En 1947, Levitt and Sons inaugure Levittown, NY, premier d’une série de trois ensembles pavillonnaires conçus pour accueillir les jeunes ménages de vétérans de la Seconde Guerre mondiale. Avec 17 447 maisons individuelles standardisées et abordables, Levittown répond aux besoins élémentaires de la famille nucléaire américaine tout en offrant une flexibilité permettant son évolution. Dix ans plus tard, William Levitt, figure de proue de l’entreprise, lance Belair at Bowie, un projet d’envergure plus modeste mais reflétant les aspirations croissantes de la classe moyenne en matière de confort et de personnalisation. En 1964, l’entreprise amorce son expansion européenne avec les Résidences du Château, au Mesnil-Saint-Denis, en adaptant le modèle américain au contexte français.

Levitt France s’implante également à Lésigny, Élancourt et Mennecy, mais ces réalisations restent bien en deçà des ambitions initiales de William Levitt, qui projetait une production comparable à celle des États-Unis. Malgré un succès commercial immédiat, la filiale française ne construit qu’environ 5 000 maisons avant de déposer le bilan en 1981. Pourtant, l’impact de Levitt dans les paysages suburbains français est durable : son modèle inspire une génération de promoteurs-constructeurs tels que Kaufman & Broad ou Bréguet, qui adaptent et diffusent ces principes architecturaux et urbains à grande échelle, érigeant la banlieue pavillonnaire américaine en référence incontournable.

À travers une méthodologie mêlant enquête de terrain inspirée des principes de l’Inventaire général du patrimoine culturel, la constitution d’archives orales, ainsi que la production d’un corpus photographique inédit, cette thèse se propose de reconstituer et de valoriser les archives nombreuses mais dispersées – qu’elles soient conservées dans des institutions publiques ou, plus fréquemment, détenues par des particuliers – sous forme matérielle ou numérisée, souvent diffusées en ligne mais non répertoriées – relatives à la production de nouveaux villages pavillonnaires en France.

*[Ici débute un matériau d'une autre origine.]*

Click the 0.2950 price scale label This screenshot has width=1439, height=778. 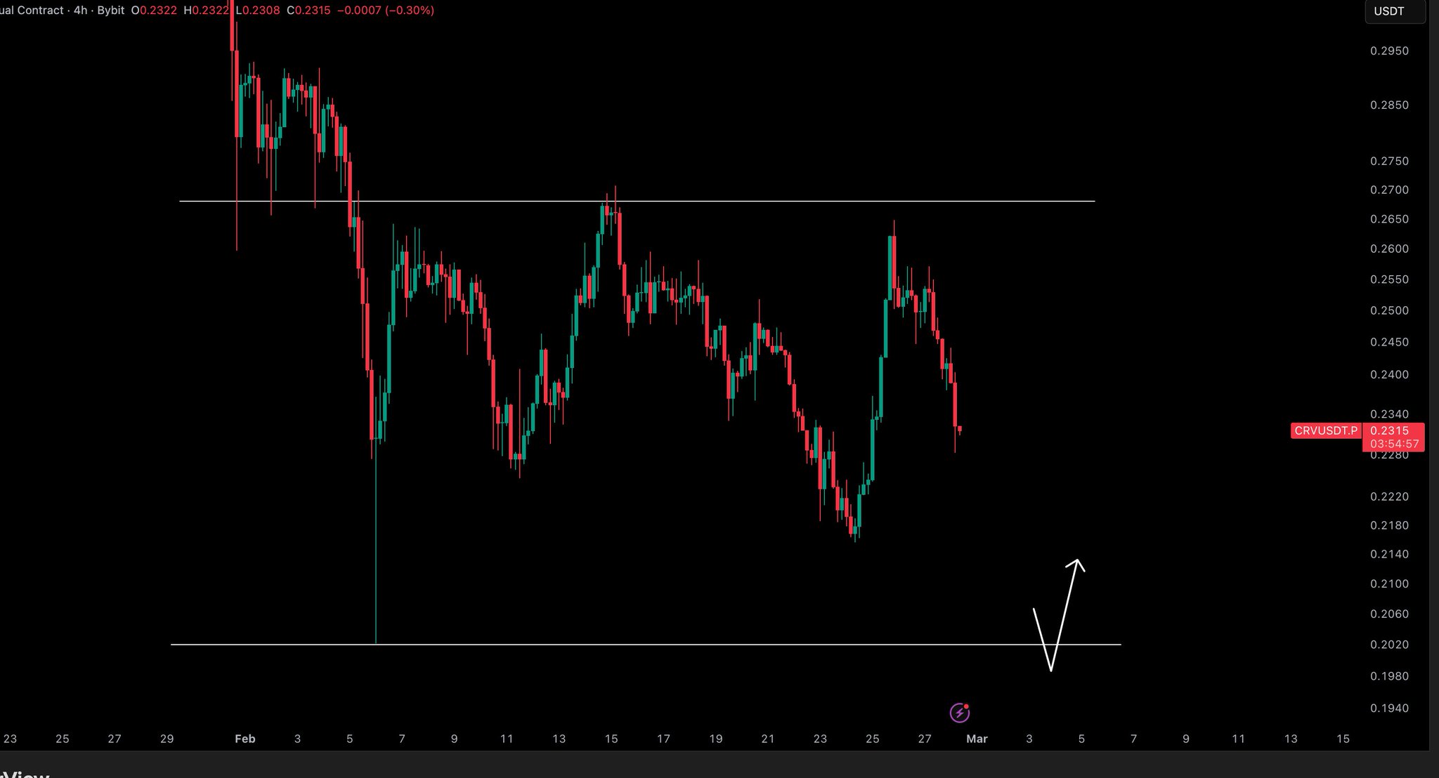[1389, 51]
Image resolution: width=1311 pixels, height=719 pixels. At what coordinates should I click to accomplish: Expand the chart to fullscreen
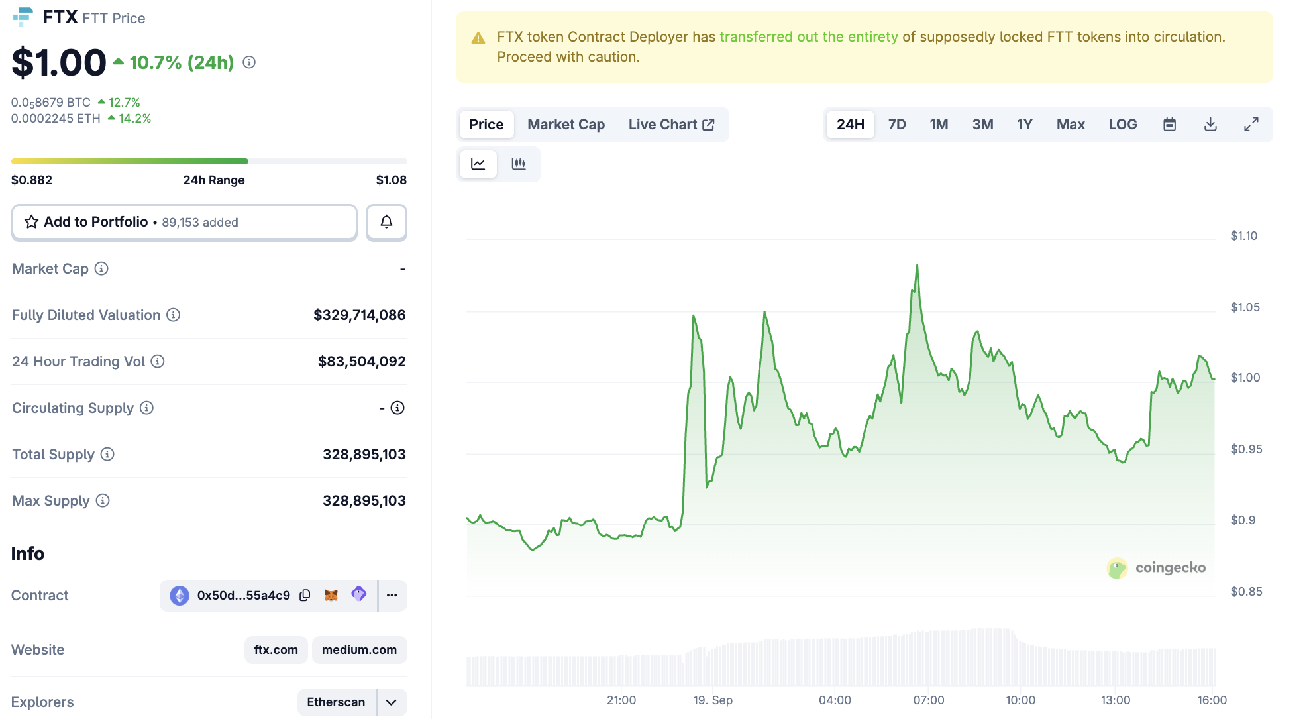click(x=1251, y=124)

Cette thèse explore les dynamiques historiques et culturelles qui ont façonné l’émergence et la diffusion du « modèle Levitt » en France. Elle situe ce phénomène dans une généalogie au temps long, et analyse les politiques d’aménagement combinant volontarisme d’État et libéralisation du logement individuel. À travers une approche comparative entre la France et les États-Unis, elle démontre comment le Cape Cod américain s’est imposé comme archétype de la maison individuelle, supplantant la « chaumière rationnelle » dans les paysages suburbains français (Eleb & Engrand, 2020).

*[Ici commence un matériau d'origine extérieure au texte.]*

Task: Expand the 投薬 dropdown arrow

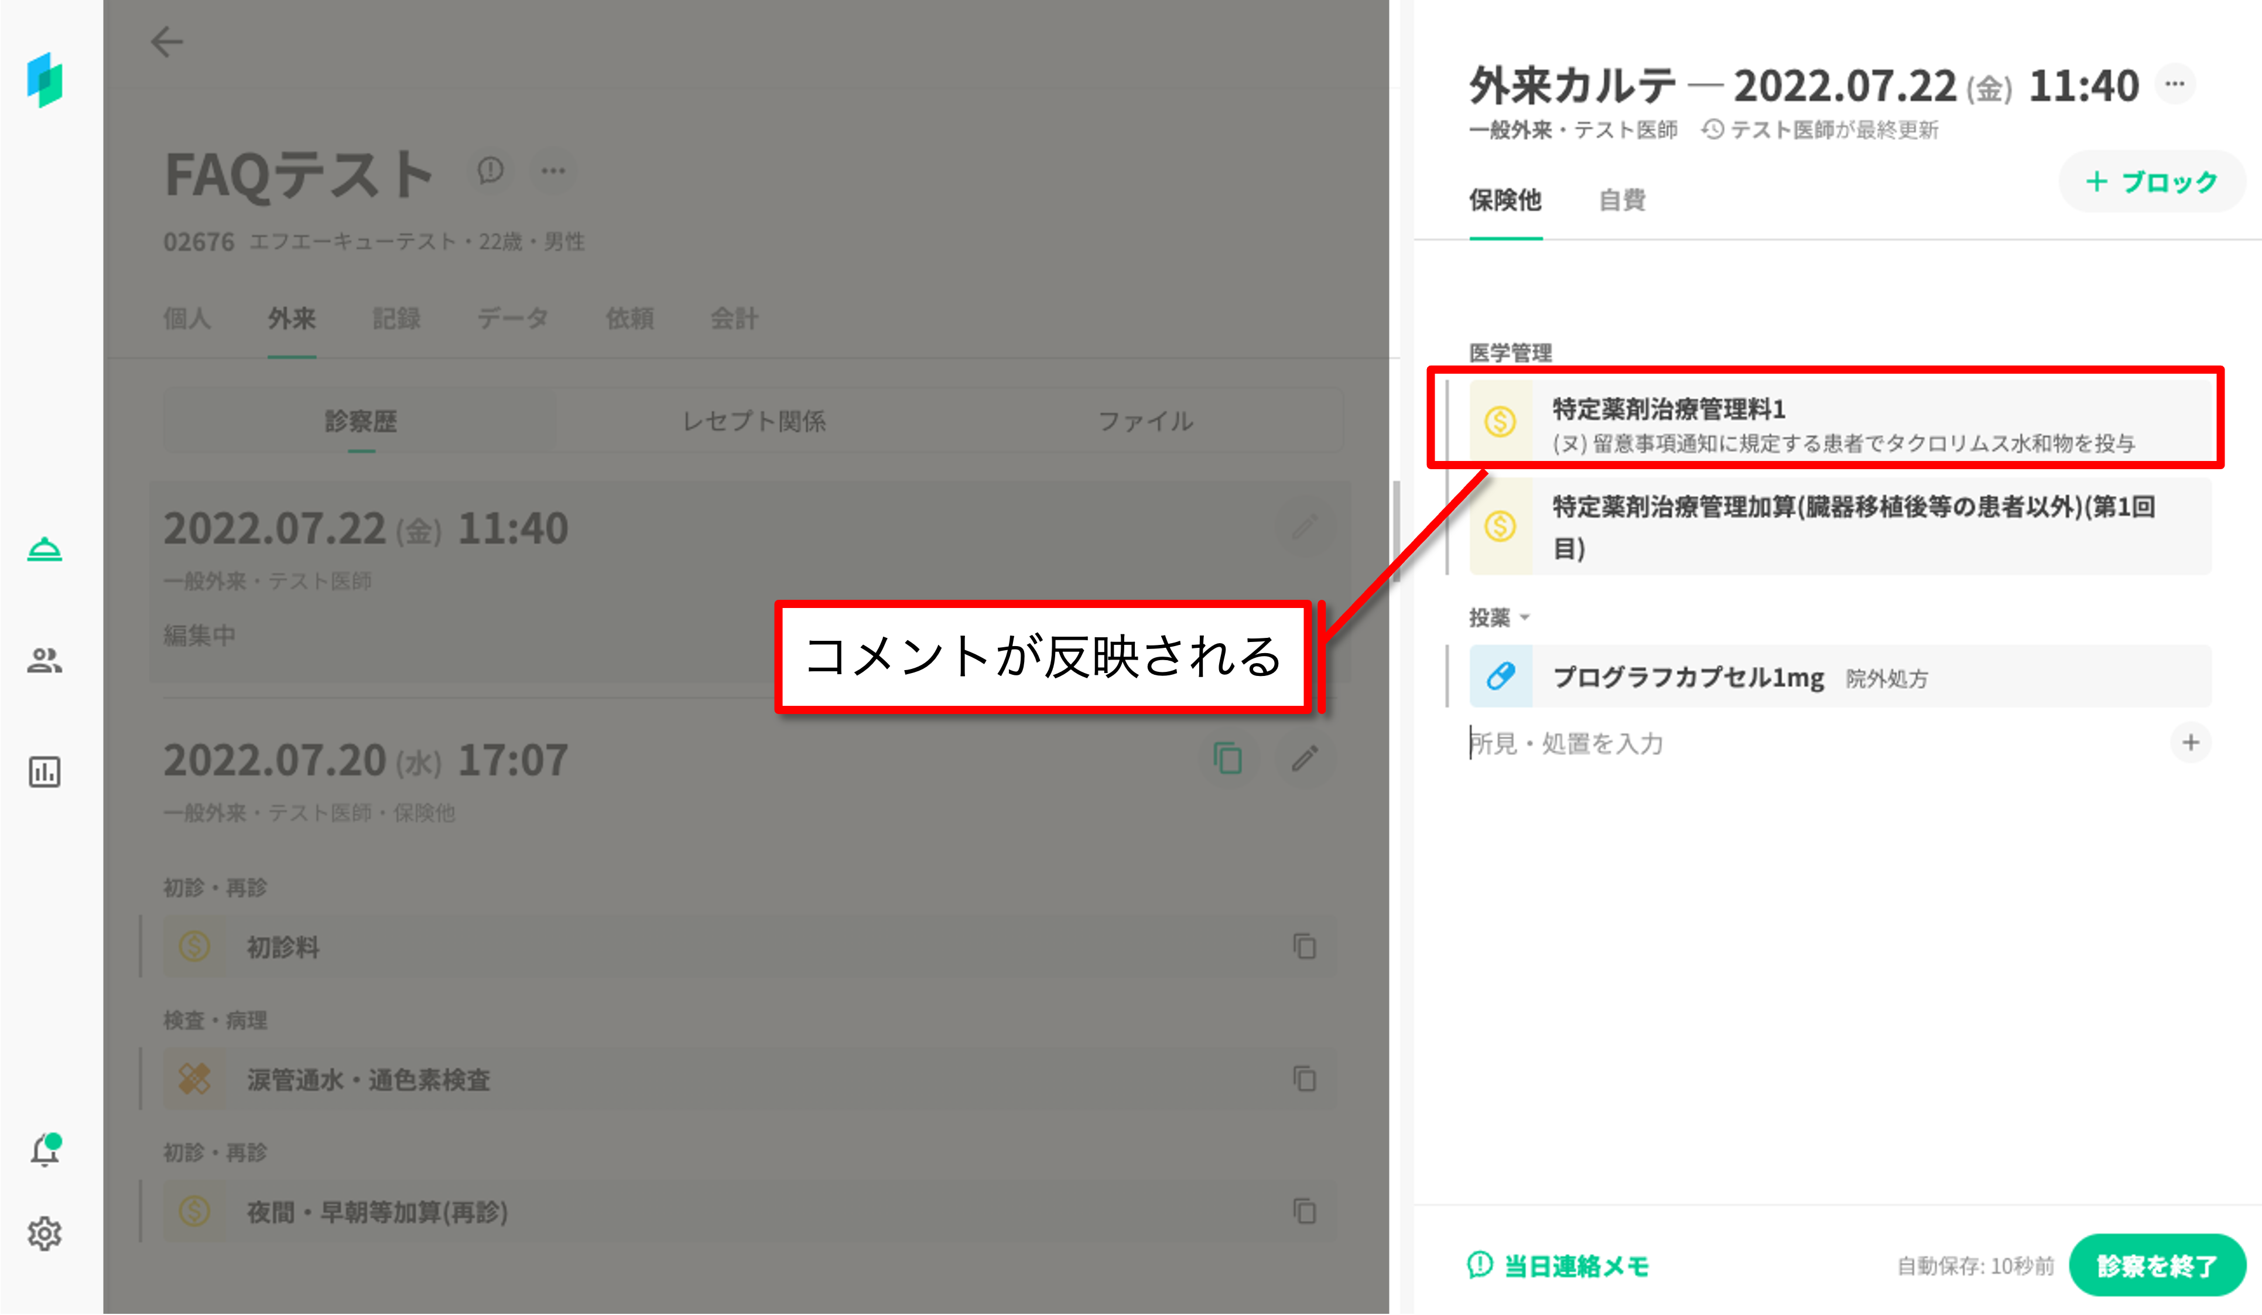Action: click(x=1525, y=618)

Enfin, ce travail conteste l’idée que l’architecture pavillonnaire serait une « architecture sans architectes » en révélant la qualité conceptuelle et formelle de ces ensembles. Enrichissant le corpus d’architectes et paysagistes du XXe siècle tels que Roger Anger ou Jacques Sgard, il met également en lumière des figures oubliées comme Liliane Véder, ou méconnues, comme Alain Cornet-Vernet, tout en explorant les persistances de l’idéal suburbain dans les imaginaires contemporains.

Jury

  • Corinne JAQUAND, maîtresse de conférences, École nationale supérieure d’architecture Paris-Belleville (rapporteur)
  • Rosemary WAKEMAN, professeure d’histoire, Fordham University rapporteur)
  • Laurent CAILLY, professeur de géographie, Université de Tours
  • Bénédicte RENAUD-MORAND, conservatrice honoraire du patrimoine, Inventaire national du Patrimoine culturel
  • Loïc VADELORGE, professeur d’histoire contemporaine, Université Gustave-Eiffel
  • Jean-Baptiste MINNAERT, professeur d’histoire de l’art contemporain, Sorbonne Université (directeur)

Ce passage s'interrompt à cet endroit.